- _RECORDS FOR THE EXERCISE_:
*-*-*
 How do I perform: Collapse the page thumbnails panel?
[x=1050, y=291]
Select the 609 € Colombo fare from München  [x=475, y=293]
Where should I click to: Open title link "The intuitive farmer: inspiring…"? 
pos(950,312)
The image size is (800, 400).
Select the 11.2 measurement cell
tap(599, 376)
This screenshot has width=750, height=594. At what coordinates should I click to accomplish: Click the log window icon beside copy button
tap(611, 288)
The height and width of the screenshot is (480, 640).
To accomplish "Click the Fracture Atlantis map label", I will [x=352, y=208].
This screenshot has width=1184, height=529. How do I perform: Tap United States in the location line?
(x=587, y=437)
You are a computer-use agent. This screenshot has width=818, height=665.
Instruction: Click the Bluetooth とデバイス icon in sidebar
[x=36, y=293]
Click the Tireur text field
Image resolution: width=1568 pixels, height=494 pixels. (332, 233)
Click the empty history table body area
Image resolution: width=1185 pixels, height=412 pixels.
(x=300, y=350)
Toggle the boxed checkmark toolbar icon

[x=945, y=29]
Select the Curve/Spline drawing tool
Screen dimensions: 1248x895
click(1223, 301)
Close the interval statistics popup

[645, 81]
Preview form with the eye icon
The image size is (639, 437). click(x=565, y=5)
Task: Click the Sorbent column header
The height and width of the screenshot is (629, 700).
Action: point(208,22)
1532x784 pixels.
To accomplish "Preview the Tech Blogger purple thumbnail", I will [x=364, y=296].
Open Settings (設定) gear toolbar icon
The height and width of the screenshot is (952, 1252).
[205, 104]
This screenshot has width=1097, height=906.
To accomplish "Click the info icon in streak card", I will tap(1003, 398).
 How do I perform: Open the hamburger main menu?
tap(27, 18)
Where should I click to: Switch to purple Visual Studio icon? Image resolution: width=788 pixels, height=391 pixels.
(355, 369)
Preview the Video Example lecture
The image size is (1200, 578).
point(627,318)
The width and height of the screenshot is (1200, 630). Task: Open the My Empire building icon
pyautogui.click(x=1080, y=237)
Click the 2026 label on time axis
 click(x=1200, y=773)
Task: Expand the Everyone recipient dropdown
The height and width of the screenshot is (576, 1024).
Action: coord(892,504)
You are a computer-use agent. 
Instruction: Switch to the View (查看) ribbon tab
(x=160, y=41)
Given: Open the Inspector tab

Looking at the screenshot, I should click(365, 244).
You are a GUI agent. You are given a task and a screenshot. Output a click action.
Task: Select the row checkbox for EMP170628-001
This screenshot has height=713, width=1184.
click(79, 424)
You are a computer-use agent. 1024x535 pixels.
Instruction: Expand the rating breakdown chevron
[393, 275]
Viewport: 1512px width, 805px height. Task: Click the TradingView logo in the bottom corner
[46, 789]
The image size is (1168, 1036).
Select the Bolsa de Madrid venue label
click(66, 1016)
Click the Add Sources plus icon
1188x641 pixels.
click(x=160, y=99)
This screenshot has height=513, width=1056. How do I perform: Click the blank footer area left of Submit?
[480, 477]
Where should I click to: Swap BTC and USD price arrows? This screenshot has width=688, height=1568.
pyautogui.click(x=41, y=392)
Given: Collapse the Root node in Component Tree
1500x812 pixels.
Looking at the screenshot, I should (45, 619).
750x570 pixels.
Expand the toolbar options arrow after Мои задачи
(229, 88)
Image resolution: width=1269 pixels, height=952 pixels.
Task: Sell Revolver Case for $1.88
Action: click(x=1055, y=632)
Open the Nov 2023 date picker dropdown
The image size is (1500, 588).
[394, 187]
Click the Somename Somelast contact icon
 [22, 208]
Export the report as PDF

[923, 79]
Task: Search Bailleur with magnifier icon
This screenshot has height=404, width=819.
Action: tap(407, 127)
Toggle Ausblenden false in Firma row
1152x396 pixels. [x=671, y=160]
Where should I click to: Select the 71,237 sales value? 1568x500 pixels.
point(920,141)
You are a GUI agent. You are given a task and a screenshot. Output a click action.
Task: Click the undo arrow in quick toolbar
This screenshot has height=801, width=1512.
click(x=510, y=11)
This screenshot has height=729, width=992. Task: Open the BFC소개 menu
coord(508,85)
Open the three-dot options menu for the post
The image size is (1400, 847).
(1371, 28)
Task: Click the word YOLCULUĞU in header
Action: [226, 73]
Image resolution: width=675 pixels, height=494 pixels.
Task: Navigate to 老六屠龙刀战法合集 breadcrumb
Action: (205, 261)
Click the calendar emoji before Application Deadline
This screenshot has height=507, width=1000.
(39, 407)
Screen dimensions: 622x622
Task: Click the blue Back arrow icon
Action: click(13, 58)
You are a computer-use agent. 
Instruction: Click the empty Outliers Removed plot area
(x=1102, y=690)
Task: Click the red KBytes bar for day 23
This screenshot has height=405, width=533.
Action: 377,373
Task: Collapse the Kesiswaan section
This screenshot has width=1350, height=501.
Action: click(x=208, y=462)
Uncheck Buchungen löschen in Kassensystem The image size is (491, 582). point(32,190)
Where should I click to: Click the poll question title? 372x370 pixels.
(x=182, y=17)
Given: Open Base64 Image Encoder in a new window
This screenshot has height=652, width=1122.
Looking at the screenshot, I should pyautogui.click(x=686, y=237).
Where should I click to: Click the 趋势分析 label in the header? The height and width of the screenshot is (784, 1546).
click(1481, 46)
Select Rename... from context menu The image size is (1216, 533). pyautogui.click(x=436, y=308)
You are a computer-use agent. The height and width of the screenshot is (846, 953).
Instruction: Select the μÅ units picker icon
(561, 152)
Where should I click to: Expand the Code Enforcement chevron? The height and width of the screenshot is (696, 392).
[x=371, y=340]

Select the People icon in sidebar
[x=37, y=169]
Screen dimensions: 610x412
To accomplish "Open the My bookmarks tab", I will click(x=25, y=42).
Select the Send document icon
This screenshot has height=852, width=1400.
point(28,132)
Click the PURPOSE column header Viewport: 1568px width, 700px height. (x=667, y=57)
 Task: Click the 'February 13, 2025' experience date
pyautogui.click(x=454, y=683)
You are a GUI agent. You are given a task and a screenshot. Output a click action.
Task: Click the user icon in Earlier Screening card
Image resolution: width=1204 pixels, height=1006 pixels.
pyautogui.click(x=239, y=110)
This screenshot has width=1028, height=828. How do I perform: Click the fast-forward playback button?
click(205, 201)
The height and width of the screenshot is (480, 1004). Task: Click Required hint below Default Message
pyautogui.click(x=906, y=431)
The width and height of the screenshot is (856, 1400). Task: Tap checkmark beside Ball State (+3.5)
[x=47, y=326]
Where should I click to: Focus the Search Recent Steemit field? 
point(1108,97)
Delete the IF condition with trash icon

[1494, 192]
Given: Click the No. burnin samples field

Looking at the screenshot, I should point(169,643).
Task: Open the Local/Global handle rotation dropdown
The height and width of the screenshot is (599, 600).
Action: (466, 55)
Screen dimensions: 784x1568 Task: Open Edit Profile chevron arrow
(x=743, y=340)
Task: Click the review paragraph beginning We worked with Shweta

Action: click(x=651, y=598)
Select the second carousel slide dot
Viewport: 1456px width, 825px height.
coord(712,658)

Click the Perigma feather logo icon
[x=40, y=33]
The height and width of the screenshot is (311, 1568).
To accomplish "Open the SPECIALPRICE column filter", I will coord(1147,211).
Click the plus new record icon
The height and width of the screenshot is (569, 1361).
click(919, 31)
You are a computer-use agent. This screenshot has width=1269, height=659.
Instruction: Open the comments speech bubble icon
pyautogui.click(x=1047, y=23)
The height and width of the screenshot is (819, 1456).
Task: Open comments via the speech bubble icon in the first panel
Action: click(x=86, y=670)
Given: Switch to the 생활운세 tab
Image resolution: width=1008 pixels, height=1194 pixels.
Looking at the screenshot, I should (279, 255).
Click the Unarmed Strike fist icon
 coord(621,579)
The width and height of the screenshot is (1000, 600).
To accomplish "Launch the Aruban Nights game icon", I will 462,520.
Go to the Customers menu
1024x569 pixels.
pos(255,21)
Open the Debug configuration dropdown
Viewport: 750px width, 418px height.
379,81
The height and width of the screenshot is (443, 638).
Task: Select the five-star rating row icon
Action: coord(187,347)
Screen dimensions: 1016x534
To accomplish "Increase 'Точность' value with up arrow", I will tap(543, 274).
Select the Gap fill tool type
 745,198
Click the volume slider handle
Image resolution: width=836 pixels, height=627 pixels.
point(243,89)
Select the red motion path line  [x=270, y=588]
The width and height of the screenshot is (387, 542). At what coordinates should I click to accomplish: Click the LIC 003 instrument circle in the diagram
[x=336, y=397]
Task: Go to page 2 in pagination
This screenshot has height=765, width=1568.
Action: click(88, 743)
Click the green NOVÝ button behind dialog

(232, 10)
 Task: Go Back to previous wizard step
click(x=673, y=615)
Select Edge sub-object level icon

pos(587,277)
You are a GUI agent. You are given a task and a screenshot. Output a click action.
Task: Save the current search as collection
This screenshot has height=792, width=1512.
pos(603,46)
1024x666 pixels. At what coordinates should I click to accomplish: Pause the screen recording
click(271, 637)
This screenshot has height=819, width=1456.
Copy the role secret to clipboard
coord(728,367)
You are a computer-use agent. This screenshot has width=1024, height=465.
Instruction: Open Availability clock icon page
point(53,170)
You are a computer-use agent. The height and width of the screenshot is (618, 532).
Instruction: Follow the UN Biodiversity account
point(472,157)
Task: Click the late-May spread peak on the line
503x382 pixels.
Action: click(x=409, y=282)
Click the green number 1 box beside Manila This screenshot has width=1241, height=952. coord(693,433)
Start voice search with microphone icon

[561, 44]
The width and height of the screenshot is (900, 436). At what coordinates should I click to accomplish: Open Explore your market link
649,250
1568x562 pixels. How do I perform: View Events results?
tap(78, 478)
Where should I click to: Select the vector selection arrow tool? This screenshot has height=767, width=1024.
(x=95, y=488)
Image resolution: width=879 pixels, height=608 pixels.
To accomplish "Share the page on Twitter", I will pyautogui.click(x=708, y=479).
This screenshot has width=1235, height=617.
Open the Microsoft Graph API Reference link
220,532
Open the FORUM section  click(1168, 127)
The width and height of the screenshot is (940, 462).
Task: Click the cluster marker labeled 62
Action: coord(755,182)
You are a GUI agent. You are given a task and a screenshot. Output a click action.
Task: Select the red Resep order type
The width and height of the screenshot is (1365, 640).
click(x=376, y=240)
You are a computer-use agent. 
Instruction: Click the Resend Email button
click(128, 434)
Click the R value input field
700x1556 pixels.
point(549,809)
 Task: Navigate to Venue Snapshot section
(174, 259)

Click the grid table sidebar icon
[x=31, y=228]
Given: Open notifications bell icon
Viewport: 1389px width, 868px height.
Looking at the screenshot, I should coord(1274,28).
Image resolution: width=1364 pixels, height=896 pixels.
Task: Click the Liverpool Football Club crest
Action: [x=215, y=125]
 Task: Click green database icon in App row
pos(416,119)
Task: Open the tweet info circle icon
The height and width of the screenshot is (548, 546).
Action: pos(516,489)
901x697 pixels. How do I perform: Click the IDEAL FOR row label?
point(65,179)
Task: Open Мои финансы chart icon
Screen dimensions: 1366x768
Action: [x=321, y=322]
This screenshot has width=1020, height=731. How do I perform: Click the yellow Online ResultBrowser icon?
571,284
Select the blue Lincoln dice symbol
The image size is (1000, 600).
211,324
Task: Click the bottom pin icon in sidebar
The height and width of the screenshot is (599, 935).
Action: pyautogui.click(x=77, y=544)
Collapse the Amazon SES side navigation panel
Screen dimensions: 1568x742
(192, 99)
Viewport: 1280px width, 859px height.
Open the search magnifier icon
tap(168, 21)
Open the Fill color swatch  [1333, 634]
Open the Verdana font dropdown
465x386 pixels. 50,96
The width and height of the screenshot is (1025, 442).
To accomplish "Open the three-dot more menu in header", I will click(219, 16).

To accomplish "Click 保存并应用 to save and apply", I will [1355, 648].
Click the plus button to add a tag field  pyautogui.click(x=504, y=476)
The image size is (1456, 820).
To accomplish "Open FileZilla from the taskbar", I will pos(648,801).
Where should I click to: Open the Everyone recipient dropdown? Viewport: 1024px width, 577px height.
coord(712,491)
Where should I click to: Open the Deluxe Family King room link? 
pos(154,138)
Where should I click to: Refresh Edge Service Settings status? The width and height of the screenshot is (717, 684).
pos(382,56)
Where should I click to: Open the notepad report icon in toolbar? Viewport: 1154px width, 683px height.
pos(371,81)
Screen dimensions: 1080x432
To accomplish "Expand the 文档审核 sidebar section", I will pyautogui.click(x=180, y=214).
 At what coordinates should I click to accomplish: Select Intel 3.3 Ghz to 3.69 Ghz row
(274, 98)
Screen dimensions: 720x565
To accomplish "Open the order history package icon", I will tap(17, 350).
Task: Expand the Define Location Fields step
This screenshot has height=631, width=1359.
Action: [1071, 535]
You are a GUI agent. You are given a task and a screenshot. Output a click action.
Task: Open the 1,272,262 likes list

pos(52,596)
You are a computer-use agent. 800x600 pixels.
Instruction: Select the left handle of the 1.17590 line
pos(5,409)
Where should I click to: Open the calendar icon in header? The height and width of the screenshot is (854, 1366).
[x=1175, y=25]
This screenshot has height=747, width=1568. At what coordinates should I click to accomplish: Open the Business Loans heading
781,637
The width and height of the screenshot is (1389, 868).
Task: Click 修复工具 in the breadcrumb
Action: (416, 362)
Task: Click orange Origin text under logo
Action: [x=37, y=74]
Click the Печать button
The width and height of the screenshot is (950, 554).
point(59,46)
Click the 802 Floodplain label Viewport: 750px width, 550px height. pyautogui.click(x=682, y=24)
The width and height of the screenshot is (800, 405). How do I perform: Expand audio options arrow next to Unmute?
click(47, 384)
*-*-*
- _EXERCISE PROMPT_: Out of the data above, give again only the lines starting at the one holding "750x570 pixels." and ending at the one holding "Uncheck Buchungen löschen", unchanged.

- _RESULT OF THE EXERCISE_:
750x570 pixels.
Expand the toolbar options arrow after Мои задачи
(229, 88)
Image resolution: width=1269 pixels, height=952 pixels.
Task: Sell Revolver Case for $1.88
Action: click(x=1055, y=632)
Open the Nov 2023 date picker dropdown
The image size is (1500, 588).
[394, 187]
Click the Somename Somelast contact icon
 [22, 208]
Export the report as PDF

[923, 79]
Task: Search Bailleur with magnifier icon
This screenshot has height=404, width=819.
Action: tap(407, 127)
Toggle Ausblenden false in Firma row
1152x396 pixels. [x=671, y=160]
Where should I click to: Select the 71,237 sales value? 1568x500 pixels.
point(920,141)
You are a GUI agent. You are given a task and a screenshot. Output a click action.
Task: Click the undo arrow in quick toolbar
This screenshot has height=801, width=1512.
click(x=510, y=11)
This screenshot has height=729, width=992. Task: Open the BFC소개 menu
coord(508,85)
Open the three-dot options menu for the post
The image size is (1400, 847).
(1371, 28)
Task: Click the word YOLCULUĞU in header
Action: [226, 73]
Image resolution: width=675 pixels, height=494 pixels.
Task: Navigate to 老六屠龙刀战法合集 breadcrumb
Action: (205, 261)
Click the calendar emoji before Application Deadline
This screenshot has height=507, width=1000.
(39, 407)
Screen dimensions: 622x622
Task: Click the blue Back arrow icon
Action: click(13, 58)
You are a computer-use agent. 
Instruction: Click the empty Outliers Removed plot area
(x=1102, y=690)
Task: Click the red KBytes bar for day 23
This screenshot has height=405, width=533.
Action: 377,373
Task: Collapse the Kesiswaan section
This screenshot has width=1350, height=501.
Action: click(x=208, y=462)
Uncheck Buchungen löschen in Kassensystem The image size is (491, 582). point(32,190)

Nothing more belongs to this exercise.